Today, New Leaders released four Profiles in Leadership to call attention to these opportunities. Each profile brings to life the work of outstanding New Leader principals and district leaders and illustrates how federal policies and programs can accelerate the success of the students we serve.

  • Alfonso Carmona, the principal of Robert Healy Elementary School in Chicago, IL, highlights the need for federal investments in the School Leadership Program (SLP) to support cutting-edge, evidence-based strategies to improve principal effectiveness and to support principals and their teams.
  • Janeece Docal, the principal of Powell Elementary School in Washington, DC, illustrates the importance of expanding the Teacher Incentive Fund (TIF) and other federal programs to focus more on leaders and leadership development.
  • Leroy Gaines and Kimi Kean, the current and former principals of Acorn Woodland Elementary School in Oakland, CA, offer lessons about how the School Improvement Grant (SIG) program can better support dramatic and lasting improvement in struggling schools.
  • Michelle Pierre-Farid, the Chief Academic Officer for the Cleveland Metropolitan School District, discusses the importance of using ESEA Title II-A funds at the state and local levels for principal effectiveness activities.

The profiles exemplify the urgent need to recruit, prepare, and support effective school leaders.

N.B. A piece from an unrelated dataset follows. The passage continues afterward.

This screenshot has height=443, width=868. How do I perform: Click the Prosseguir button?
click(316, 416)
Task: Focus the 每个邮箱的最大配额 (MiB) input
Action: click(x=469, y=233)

Without such concentrated efforts, we will leave principals unprepared and unsupported in their primary job of leading great teaching at scale. And we will certainly not be able to ensure that all students have access to an outstanding education that prepares them for success in college, careers, and life.

“Principals are critical to the success of any school improvement effort—from increasing academic rigor to developing and supporting teachers to building a strong school culture,” said Jean Desravines, Chief Executive Officer of New Leaders. “Every provision that Congress will debate next week is inextricably linked to and dependent on the quality of our nation’s 90,000 principals.”

New Leaders calls on Congress to ensure that important provisions in the Every Child Achieves Act of 2015 directly supporting school leadership are retained and, where appropriate, improved. These include support for aspiring and sitting principals in Title II, Part A; the School Leader Recruitment and Support Program, aimed at improving principal recruitment, preparation, and support; and the Teacher and School Leader Incentive Program, which supports the development of strong human capital management systems. Key provisions related to state accountability systems must also be strengthened, including granting greater autonomy for principals in parallel with meaningful accountability as well as identifying struggling schools in need of intervention.

And New Leaders urges members of Congress to give school leaders the attention, resources, and support they need—through both reauthorization and appropriations bills—to fulfill their transformative potential.